EXERCISE DATA:
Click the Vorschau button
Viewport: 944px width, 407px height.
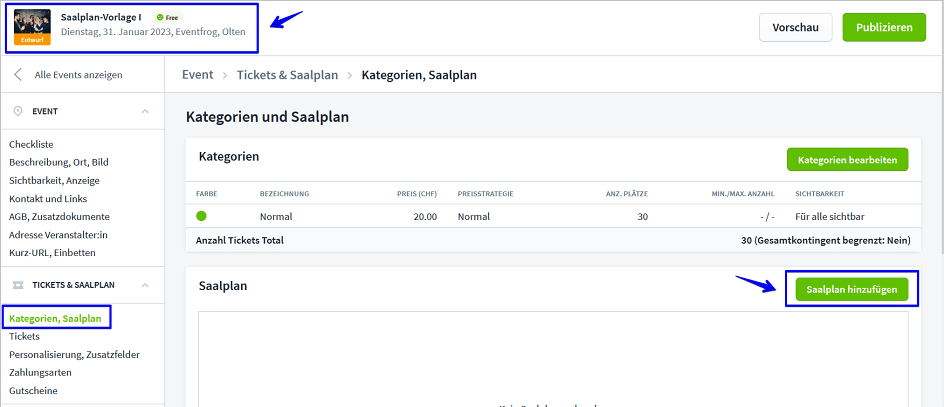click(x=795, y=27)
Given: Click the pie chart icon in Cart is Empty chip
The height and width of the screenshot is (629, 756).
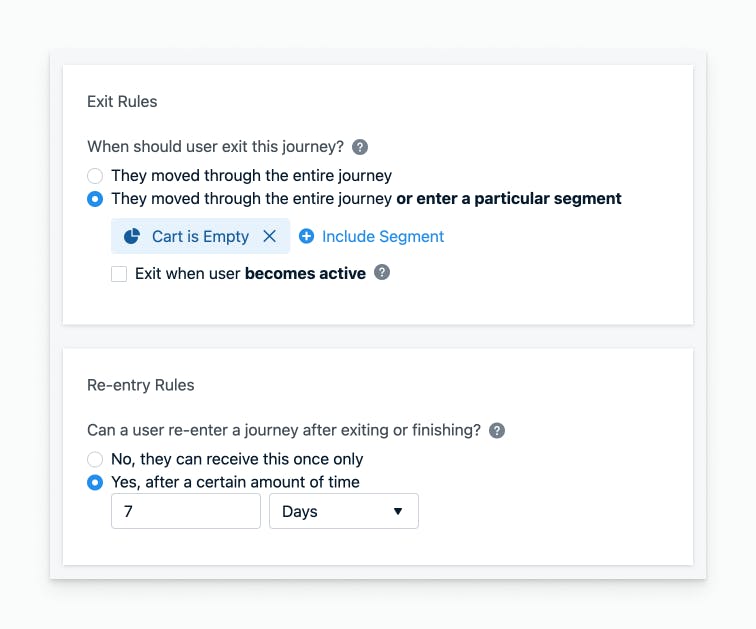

ABOUT THIS TASK: Please return the lines above exactly, with the pictures omitted.

EXERCISE RESPONSE:
Click the Vorschau button
Viewport: 944px width, 407px height.
click(x=795, y=27)
Given: Click the pie chart icon in Cart is Empty chip
The height and width of the screenshot is (629, 756).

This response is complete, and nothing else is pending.